Another option is to cover them with row cover like Reemay or Agribon, which will cut out about 10% of the light, which is less than shade cloth but because of its much lighter weight can be draped right over the plants.
If you're a serious tomato fan and live in the desert or jungle, you can build a portable shade structure out of 2x4s, PVC pipe, or even a hoop tunnel made of bent electrical metal conduit covered with shade cloth. Be sure the ends are open to let wind and bees in. (Johnny's sells a tool for bending EMC.)
Tomato pollination is done by wind and bees, especially bumblebees. If you have neither in your garden, you can pollinate tomato flowers manually by touching the stem at the base of the flower with a buzzing electric toothbrush, which vibrates like a bumblebee and shakes the pollen loose. (Or you can wait for the techno-bumblebee drone that the Japanese are developing to pollinate greenhouse tomatoes!)
I once lost my entire tomato garden (all heirlooms) to late blight after a long stretch of hot, thunderstormy afternoons. Had I grown a mix of blight-resistant hybrids along with my beloved heirlooms, my crop would not have been a total loss.
If you are growing indeterminate tomatoes (the kind that just keeps growing bigger and bigger until killed by frost), you can encourage them to make more tomatoes and less green growth by pinching off the stems that sprout in-between the main stem and a side branch. These are sometimes known as "suckers", and form in the axils of the plant. If you think of axils as "armpits" between the body and an arm, you'll be able to easily distinguish which stems to pinch off.
Optimal staking, caging or trellising
For determinate tomatoes (the kind that grow to a certain size, bloom and set all their tomatoes quickly), staking works well. I like to use 1 ½" strips torn from old cotton sheets to tie tomato branches up to a tall sturdy stake. Smaller tomato cages also work well for determinates. For indeterminates, I like to use either huge, homemade tomato cages or tie the plants to a tall, wide trellis.
Tomatoes will have higher yields if more of the plant is exposed to light, so if you have space for a 6'-8' high A-frame trellis I highly recommend this technique. It allows you to spread out the branches over a larger area than a cage, optimizing exposure to light.
I have built many things, including both my tomato cages and my A-frame tomato trellis, out of concrete-reinforcing mesh panels available from Home Depot or contractor's supply store (as of 2021, about $15 per 42"x7' sheet).
Heirloom tomatoes offer the most variety in terms of color, shape, flavor and growing requirements. With names like Brandywine and Black Krim (two of my faves), you’ll be drawn to experiment and taste-test them for yourself.
But there is nothing wrong with hybrid tomatoes, either. I always grow some Early Girls and Sweet 100s, just to have some early yields and an overabundance of teeny mouth poppers later in the season.
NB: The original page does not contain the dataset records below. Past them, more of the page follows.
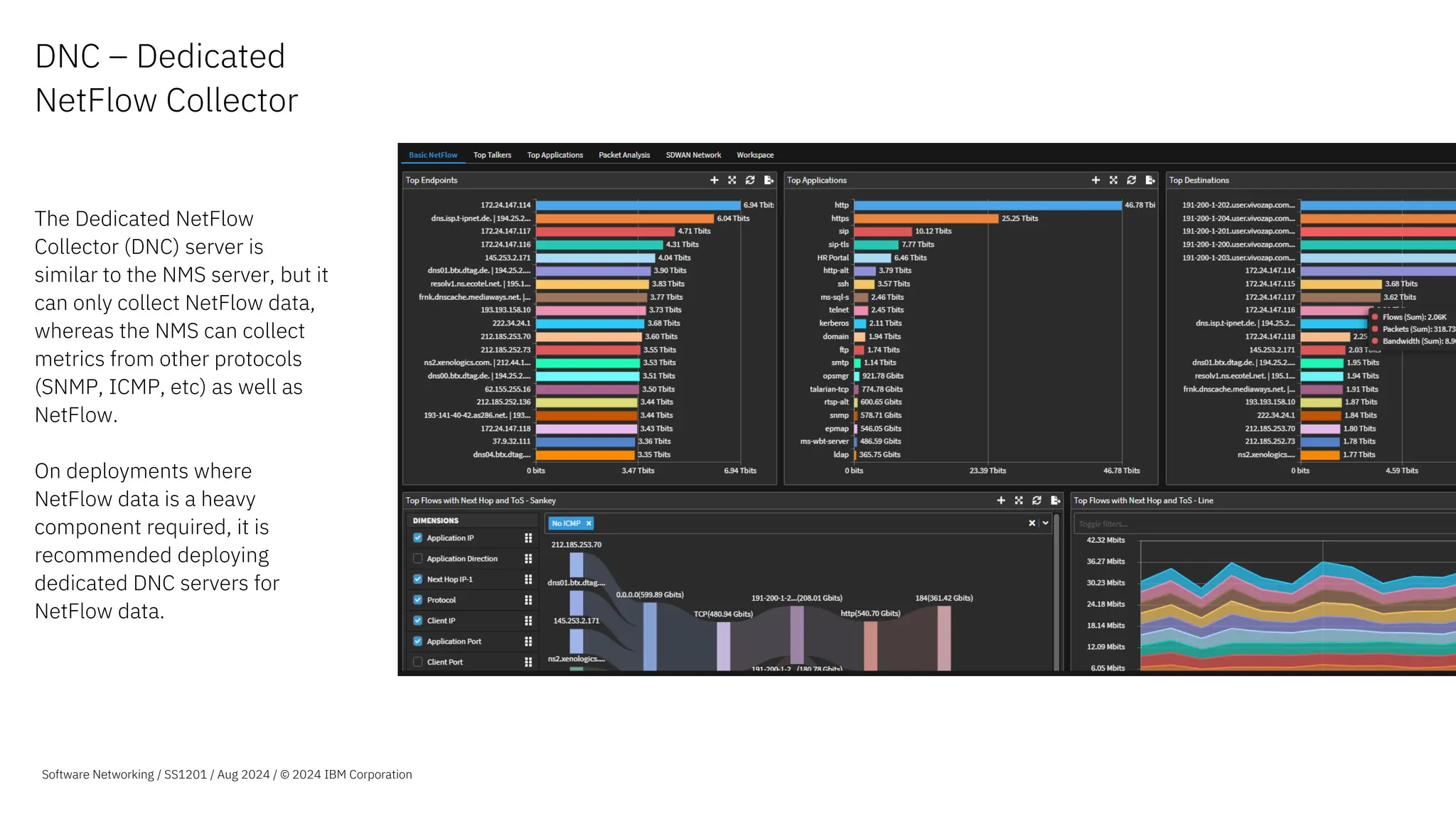
Task: Refresh the Top Applications panel
Action: [x=1132, y=181]
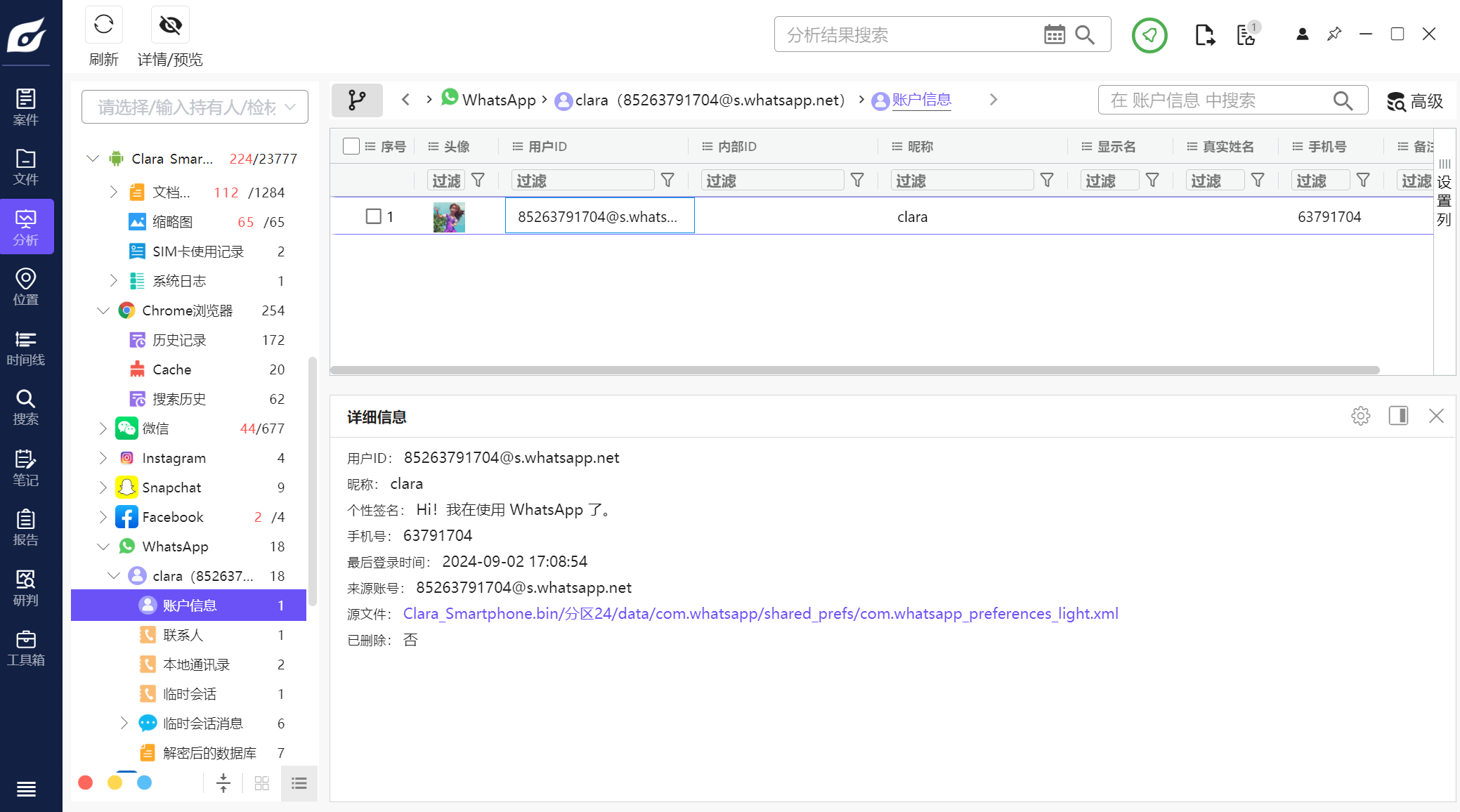Select 联系人 under WhatsApp account
1460x812 pixels.
(x=183, y=635)
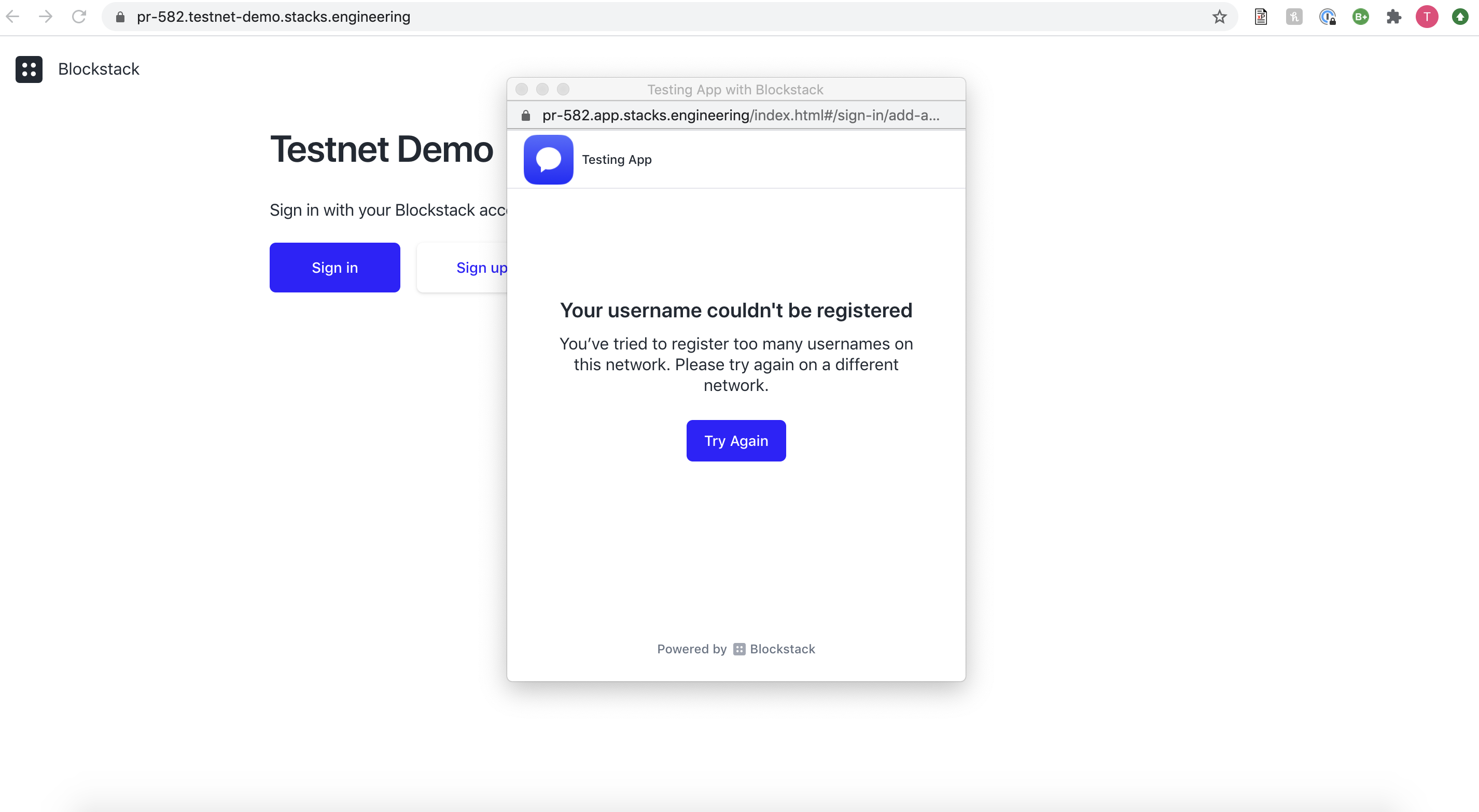Open the Blockstack grid logo
The image size is (1479, 812).
pos(29,69)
AND, don't underestimate the power of fusarium or verticillium wilt to wipe out your entire heirloom crop, as most heirlooms have no disease resistance. Plant a few hybrids for protection against crop loss due to disease. Some hybrids have been bred for disease resistance. Look for a V, F or M on the label, which means they are resistant to verticillium, fusarium, or tobacco mosaic virus. (Note: hybrid seed is NOT the same as GMO seed. If you don't know the difference, check out both the Heirloom Seeds and GMO Seeds articles.)
You can find tomato varieties for every purpose (paste, sauce, fresh, or on burgers) and climate in the many wonderful seed catalogs published by growers, many of whom have collected original heirloom varieties from around the world.
I don't like to make too many varietal recommendations here because different tomatoes are adapted to different climates, and I always encourage people to check with their local state university extension service, or a good local nursery, for varieties that do well in your region. (But I think "Rose" from Johnny's Selected Seeds is my all-time-favorite.)
Growing tomatoes is addictive, but what a great addiction to have. Best wishes for a bountiful harvest!